Projects

Building Endangered Language Technology (BELT)

BELT is a highly-interactive course for creating low-resource language technology with no prior programming experience. The goal of BELT is to make it easy to build and deploy usable, real-world tools for speakers within endangered language communities. BELT is available as an online platform and occasionally an in-person workshop, the most recent of which was January 2024 in Santiago, Chile.

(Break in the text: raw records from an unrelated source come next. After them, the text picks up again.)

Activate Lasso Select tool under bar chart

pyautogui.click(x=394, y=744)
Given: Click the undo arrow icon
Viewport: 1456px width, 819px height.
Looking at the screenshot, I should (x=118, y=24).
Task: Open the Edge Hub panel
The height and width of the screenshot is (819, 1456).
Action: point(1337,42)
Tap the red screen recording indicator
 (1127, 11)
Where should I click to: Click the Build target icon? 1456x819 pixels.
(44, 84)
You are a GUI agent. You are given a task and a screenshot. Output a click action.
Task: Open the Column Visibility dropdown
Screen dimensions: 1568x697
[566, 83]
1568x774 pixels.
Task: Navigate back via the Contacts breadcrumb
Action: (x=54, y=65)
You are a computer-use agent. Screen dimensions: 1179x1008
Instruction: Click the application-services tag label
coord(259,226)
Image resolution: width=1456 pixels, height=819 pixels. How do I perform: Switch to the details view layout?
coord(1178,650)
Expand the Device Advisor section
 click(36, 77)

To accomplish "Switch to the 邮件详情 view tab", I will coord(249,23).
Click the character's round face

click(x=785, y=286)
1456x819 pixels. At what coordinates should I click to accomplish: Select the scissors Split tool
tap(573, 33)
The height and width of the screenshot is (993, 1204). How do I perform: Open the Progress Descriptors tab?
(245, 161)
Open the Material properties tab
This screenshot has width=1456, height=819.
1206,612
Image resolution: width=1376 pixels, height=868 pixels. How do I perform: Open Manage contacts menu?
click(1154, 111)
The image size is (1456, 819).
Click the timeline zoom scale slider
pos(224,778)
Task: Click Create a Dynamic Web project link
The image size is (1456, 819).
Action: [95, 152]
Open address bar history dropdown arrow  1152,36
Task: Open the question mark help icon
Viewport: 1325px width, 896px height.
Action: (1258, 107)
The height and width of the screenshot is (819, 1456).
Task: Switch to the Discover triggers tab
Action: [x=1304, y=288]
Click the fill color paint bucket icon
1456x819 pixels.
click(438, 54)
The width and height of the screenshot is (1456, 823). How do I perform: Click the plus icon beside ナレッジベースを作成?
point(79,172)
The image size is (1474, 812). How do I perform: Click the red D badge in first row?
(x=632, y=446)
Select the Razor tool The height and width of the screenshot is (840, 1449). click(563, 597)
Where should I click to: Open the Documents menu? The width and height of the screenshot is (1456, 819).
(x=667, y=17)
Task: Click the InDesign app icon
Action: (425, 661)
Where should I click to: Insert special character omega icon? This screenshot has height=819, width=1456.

Interlinear Gloss Generation

Interlinear Glossed Text (IGT) is a common format used by linguists for language documentation, and it can be used to accelerate the development of low-resource NLP approaches. Since the creation of IGT is time-consuming and painstaking, there is great benefit to partially automating the process. I’ve researched various neural approaches to automating IGT creation, exploring techniques such as transfer learning, multistage denoising, and semi-supervised training.

For the GenBench workshop on generalization, I researched the robustness of IGT models, finding significant challenges with domain transfer. I studied techniques to improve this issue, finding particular success with semi-self-supervised learning in the form of iterative pseudolabeling.

In the GlossLM project, I collected a huge multilingual corpus of IGT and pretrained models on it. I have also studied whether in-context learning with LLMs can be effective for glossing.

PyFoma

With my advisor Prof. Mans Hulden, I have contributed to the development of PyFoma, a toolkit for the development of finite-state technology. In particular, I helped refactor the package to use a consistent Python API, deployed the package to package managers such as PyPI and Anaconda, and created features including drawing context-free grammar trees.